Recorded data
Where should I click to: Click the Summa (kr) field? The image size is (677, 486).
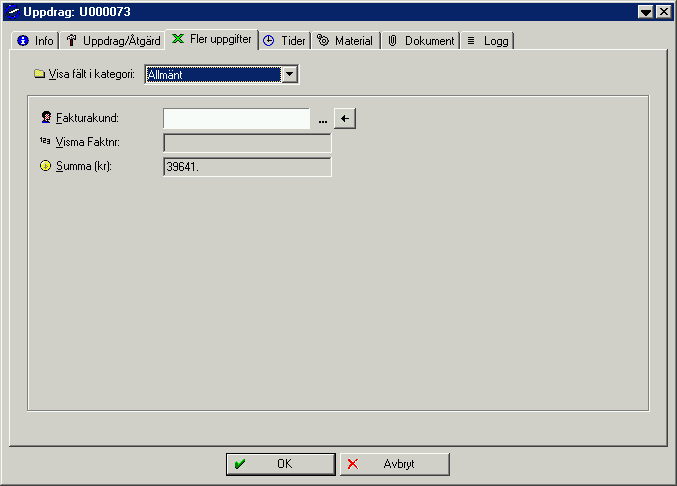point(247,167)
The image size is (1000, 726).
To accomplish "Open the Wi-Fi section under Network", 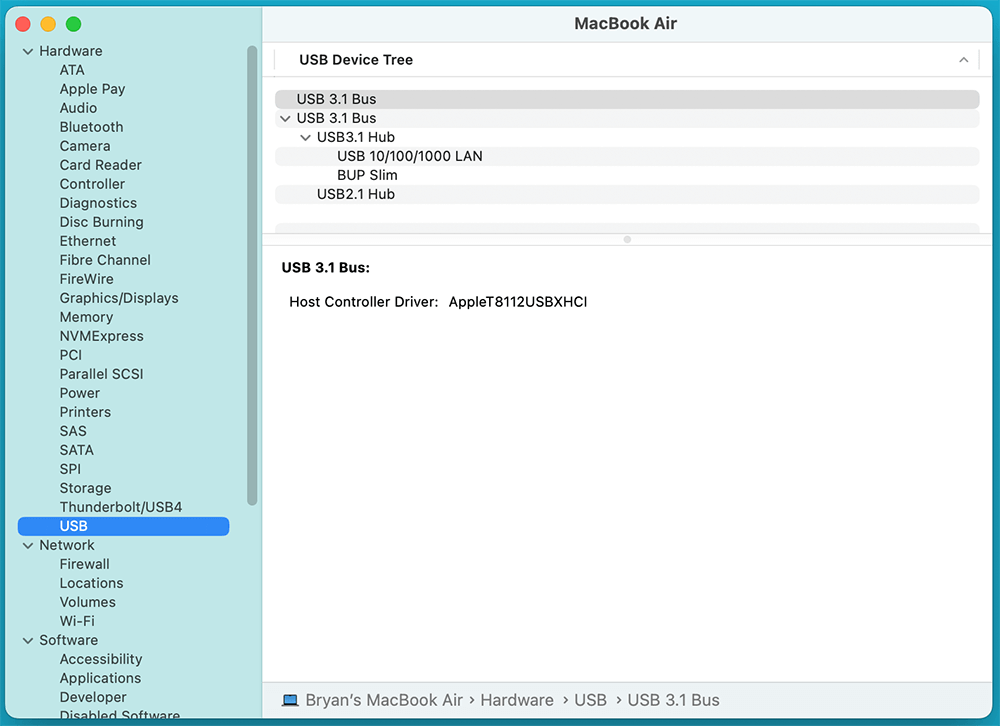I will (x=87, y=621).
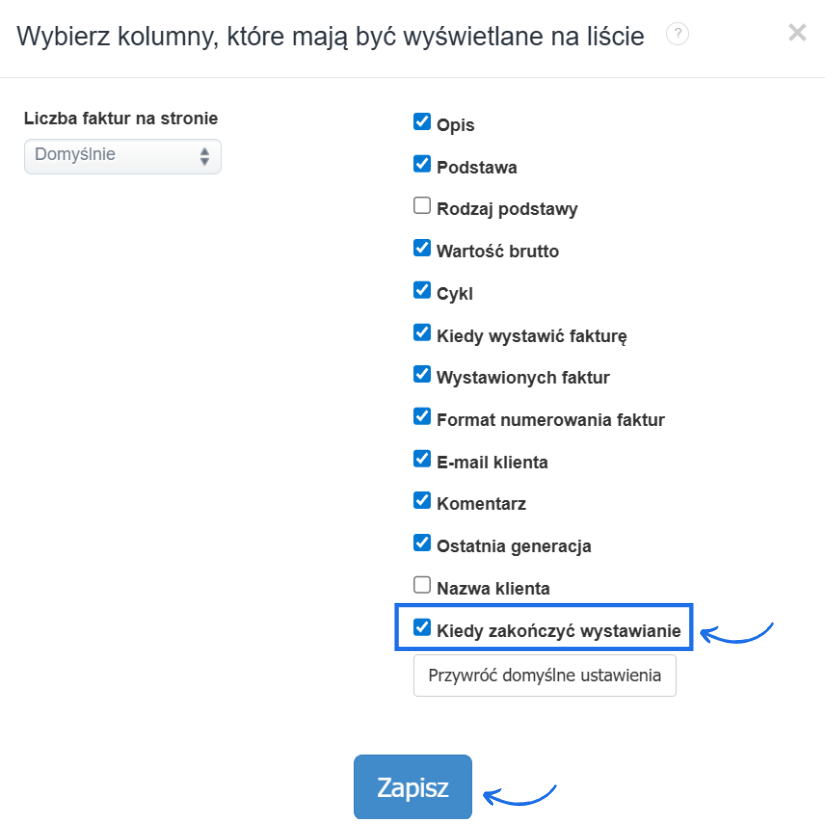Uncheck the Opis column
This screenshot has width=833, height=837.
(x=422, y=120)
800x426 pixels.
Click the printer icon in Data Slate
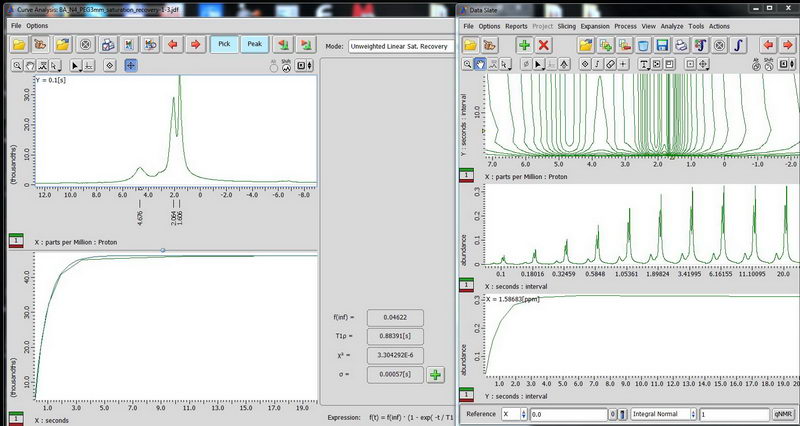tap(679, 45)
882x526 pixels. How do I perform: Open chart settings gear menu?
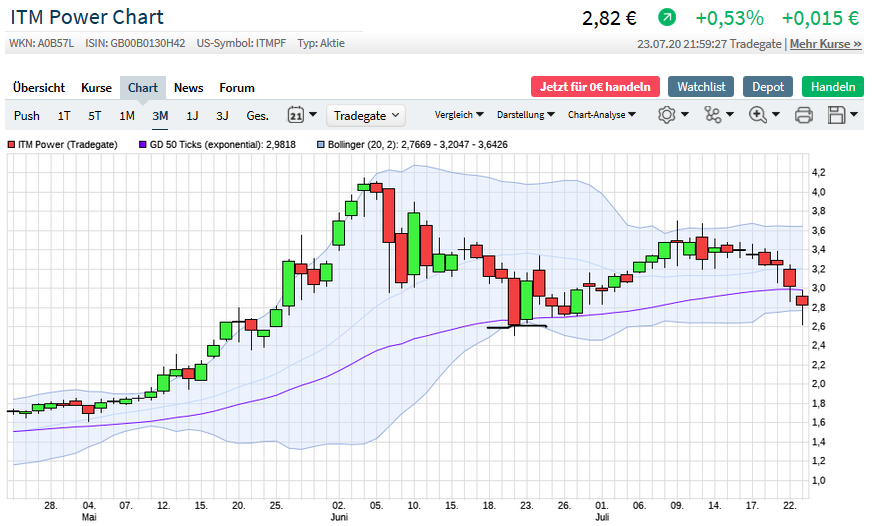(x=672, y=115)
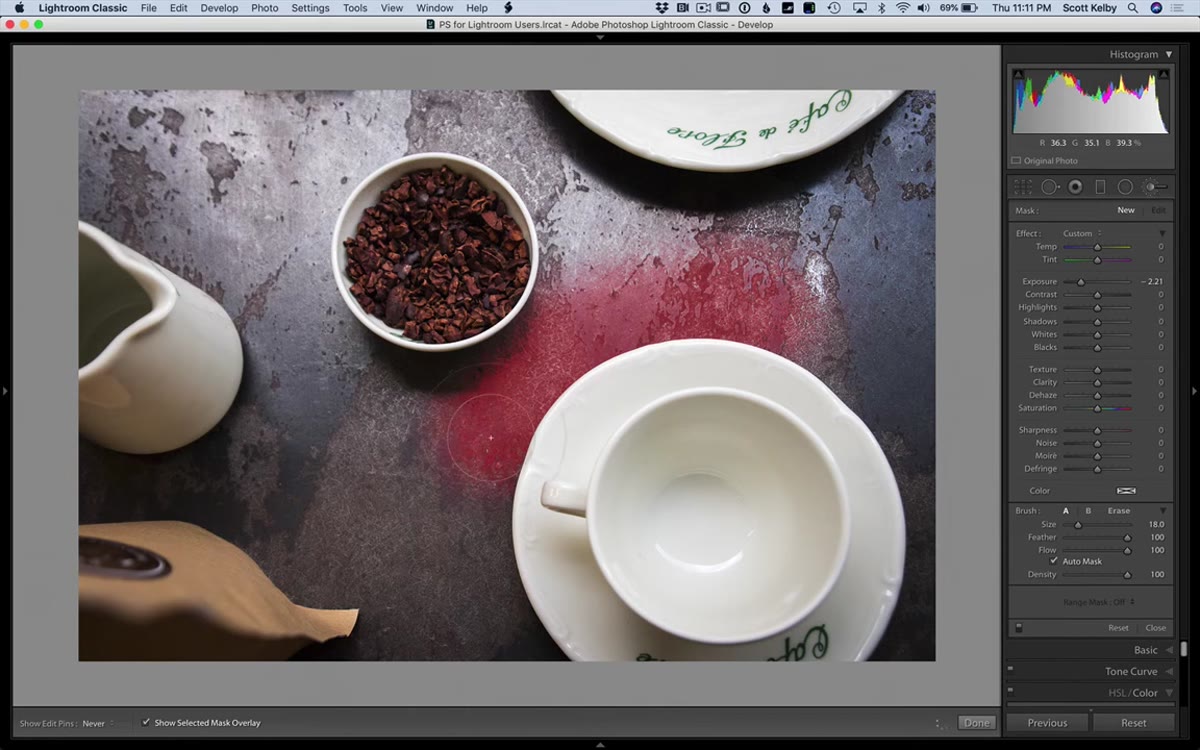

Objective: Reproduce the items word for word, beginning at the line that contains "882x526 pixels. How" and continuing through the last item. Leave the pictures out of your answer.

Solution to this task:
882x526 pixels. How do I perform: Open chart settings gear menu?
(x=672, y=115)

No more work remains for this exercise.